After sorting: A [0] = 2, A [1] = 3, A [2] = 6, A [3] = 8.
At runtime, enter 8362.
Output 2368 */
# contains "stdafx.h"
Invalid funds (int *a, int num)
{
for(int I = 0; I< num-1; i++)
for(int j = I+ 1; j & ltnumj++)
{
if(a[I]& gt; a[j])
{
int date = a[I];
a[I]= a[j];
A[j]= date;
}
}
}
int main(int argc,char* argv[])
{
int I = 0;
int a[4];
Printf ("Please enter a four-digit integer: \ n");
scanf("%d ",& ampI);
for(int s= 1000,l = 0; l & lt4; s/= 10,l++)
{
a[l]= I/s;
I % = s;
}
Fun (a, 4);
for(int n = 0; n & lt4; n++)
{
printf("%d ",a[n]);
}
Returns 0;
}
4. Given the following two-dimensional array, find the sum of two diagonal elements in the array.
a=3 6 4 6
8 3 1 3
4 7 1 2
2 9 5 3
Requirements: 1, realized in the main function: the output of the initial value of the array and the sum result */
# contains "stdafx.h"
int main(int argc,char* argv[])
{
int a[4][4]={{3,6,4,6},{8,3, 1,3},{4,7, 1,2},{2,9,5,3 } };
int num = 0;
for(int i=0,j = 0; I<4; i++,j++)
{
num+= a[I][j];
}
Printf ("sum of the first diagonals:", num);
printf("%d\n ",num);
for(i=4- 1,j = 4- 1; I>0; I-,j-)
{
num+= a[I][j];
}
Printf ("sum of the second diagonals:", num);
printf("%d\n ",num);
Returns 0;
}
/*6, write a function viodmy _ strcpy (chars 1 [], chars2 []) to copy the string in s2 to the array s 1 Requirements:
1, the library function strcpy () in C language is not allowed.

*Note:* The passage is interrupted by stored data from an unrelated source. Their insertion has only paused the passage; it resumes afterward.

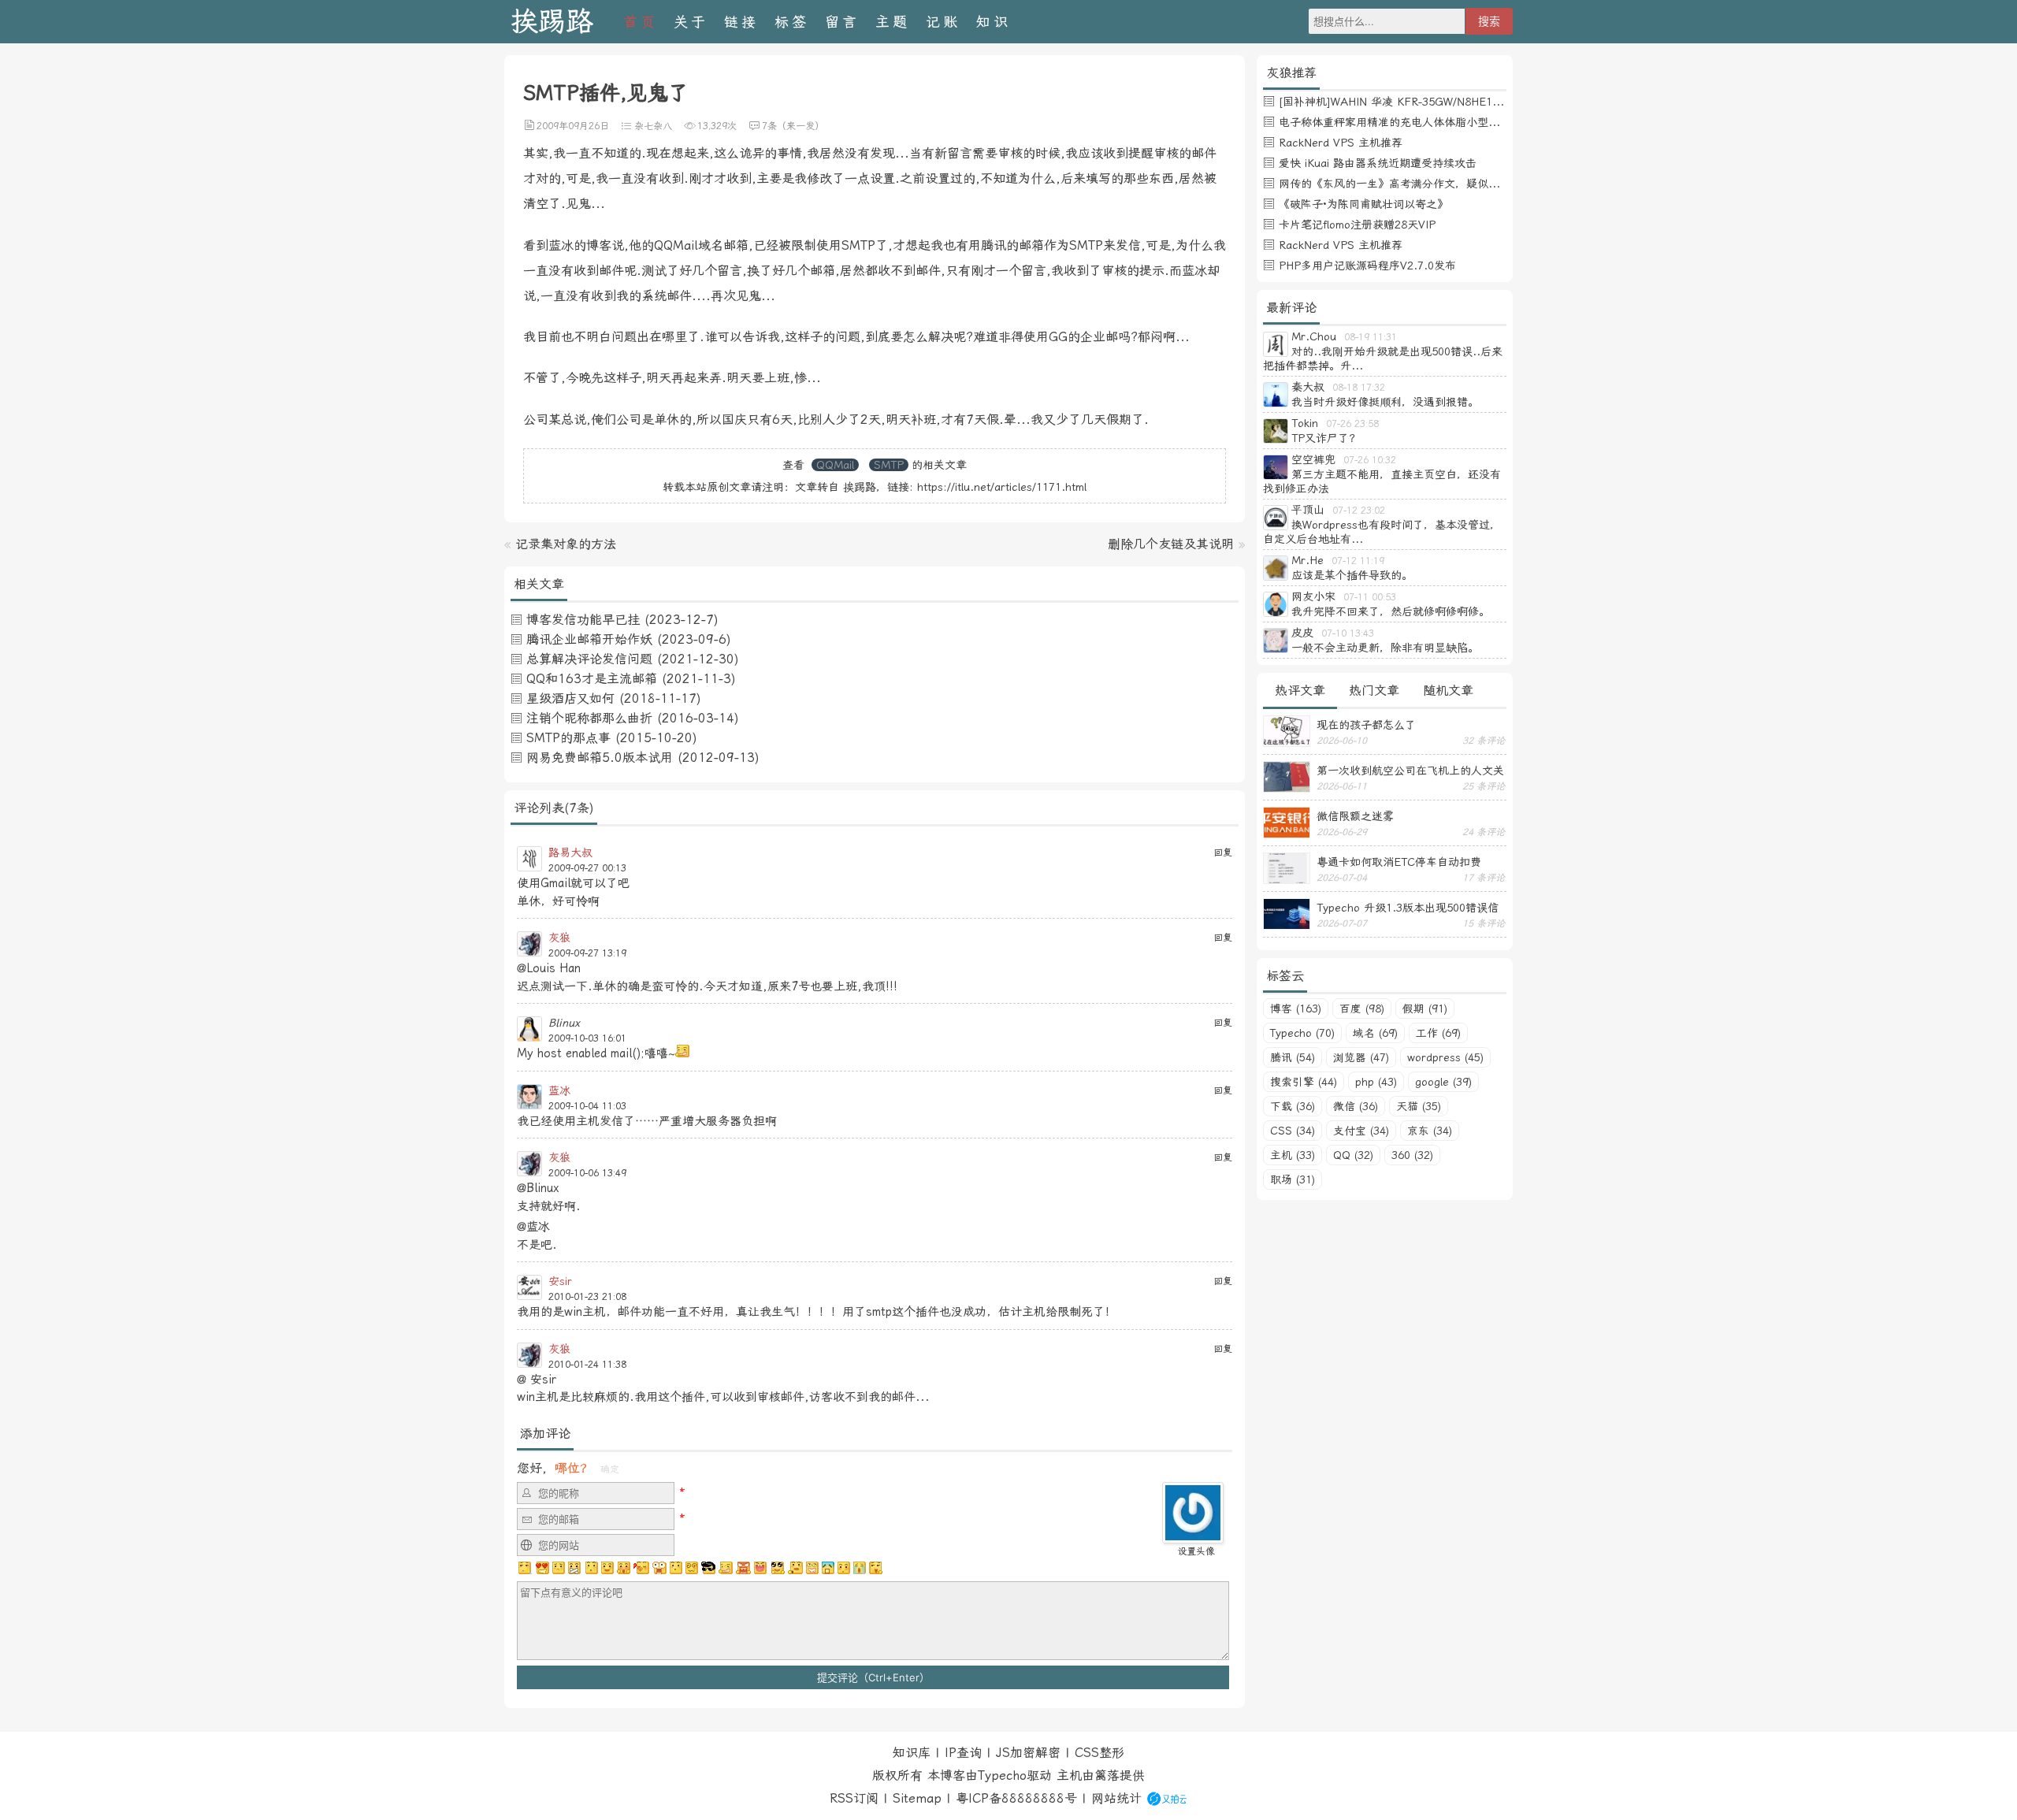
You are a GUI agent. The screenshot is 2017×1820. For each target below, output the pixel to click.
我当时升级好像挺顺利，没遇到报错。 (1385, 402)
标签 (791, 21)
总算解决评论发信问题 (589, 659)
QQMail (835, 465)
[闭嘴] (574, 1568)
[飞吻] (641, 1568)
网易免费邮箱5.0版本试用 (599, 757)
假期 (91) (1424, 1008)
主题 (892, 21)
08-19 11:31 (1370, 337)
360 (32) (1412, 1155)
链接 (741, 21)
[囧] (828, 1568)
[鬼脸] (591, 1568)
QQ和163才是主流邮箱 (591, 678)
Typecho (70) (1302, 1033)
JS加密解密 (1028, 1752)
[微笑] (607, 1568)
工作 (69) (1438, 1033)
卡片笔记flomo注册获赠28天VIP (1357, 224)
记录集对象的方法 (565, 544)
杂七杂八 (653, 126)
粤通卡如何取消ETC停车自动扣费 (1399, 862)
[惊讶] (659, 1568)
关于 (691, 21)
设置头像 (1196, 1551)
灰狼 (559, 937)
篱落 (1107, 1775)
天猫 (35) (1418, 1106)
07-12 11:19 (1358, 560)
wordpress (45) (1445, 1057)
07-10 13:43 (1347, 633)
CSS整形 (1099, 1752)
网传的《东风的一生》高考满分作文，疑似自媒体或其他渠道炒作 (1439, 183)
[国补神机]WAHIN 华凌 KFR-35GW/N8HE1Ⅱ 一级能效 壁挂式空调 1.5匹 (1460, 101)
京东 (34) (1429, 1130)
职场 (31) (1292, 1179)
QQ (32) (1353, 1155)
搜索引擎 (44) (1303, 1081)
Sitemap (917, 1798)
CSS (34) (1292, 1130)
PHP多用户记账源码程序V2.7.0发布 (1367, 265)
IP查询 (963, 1752)
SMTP (889, 465)
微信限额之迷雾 (1355, 816)
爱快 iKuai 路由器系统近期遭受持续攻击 (1378, 163)
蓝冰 (559, 1090)
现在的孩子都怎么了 (1366, 725)
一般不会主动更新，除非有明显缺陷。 (1385, 647)
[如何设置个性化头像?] (1192, 1535)
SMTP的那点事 (568, 737)
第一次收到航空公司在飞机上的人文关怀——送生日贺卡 (1410, 770)
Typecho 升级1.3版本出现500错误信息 (1408, 907)
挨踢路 (552, 21)
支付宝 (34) (1361, 1130)
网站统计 (1116, 1798)
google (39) (1443, 1081)
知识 (993, 21)
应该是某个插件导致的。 (1352, 575)
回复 (1222, 852)
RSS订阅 (854, 1798)
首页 (640, 21)
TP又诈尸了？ (1325, 438)
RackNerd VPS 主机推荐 (1340, 142)
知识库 (911, 1752)
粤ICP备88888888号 (1016, 1798)
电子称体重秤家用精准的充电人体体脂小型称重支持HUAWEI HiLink (1444, 122)
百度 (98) (1361, 1008)
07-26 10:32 (1369, 460)
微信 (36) (1355, 1106)
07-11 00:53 (1369, 597)
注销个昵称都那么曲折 (589, 718)
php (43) (1376, 1081)
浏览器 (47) (1361, 1057)
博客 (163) (1295, 1008)
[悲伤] (558, 1568)
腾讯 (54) (1292, 1057)
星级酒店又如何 (570, 698)
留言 (842, 21)
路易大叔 (570, 852)
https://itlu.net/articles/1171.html (1002, 487)
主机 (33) (1292, 1155)
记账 (943, 21)
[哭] (859, 1568)
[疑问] (525, 1568)
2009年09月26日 (573, 126)
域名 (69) (1375, 1033)
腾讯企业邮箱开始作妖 (589, 639)
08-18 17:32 (1358, 387)
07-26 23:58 (1352, 423)
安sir (560, 1281)
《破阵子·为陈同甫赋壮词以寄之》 (1363, 204)
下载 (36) (1292, 1106)
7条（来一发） (793, 126)
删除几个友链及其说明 (1171, 544)
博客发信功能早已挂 (583, 619)
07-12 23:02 (1358, 510)
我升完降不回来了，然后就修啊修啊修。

2. Enter two strings in the main function, call the function my_strcpy () to copy the strings, and enter the contents of the strings S 1 and S2 in the main function.
Note: the character array s 1[] should be defined long enough to store concatenated strings */
# contains "stdafx.h"
void copystr(char *str 1,char *str2)
{
while(*str2)
{
* str 1++ = * str 2++;
}
}
int main(int argc,char* argv[])
{
Char st 1[]= "test string";
char st2[20]= " ";
copystr(st2,ST 1);
printf("%s\n ",st2);
Returns 0;
}
/*7, enter two strings, cross the corresponding letters to form the third string, and finally enter the third string. For example, the two input strings are "abcd" and "1234" respectively, and the merged string is "a 1b2c3d4". If the two strings are different in length, the redundant part of one string will be placed at the end of the result string. For example, the two strings are "banana" and "12" respectively, and the merged string is "b 1a2nana".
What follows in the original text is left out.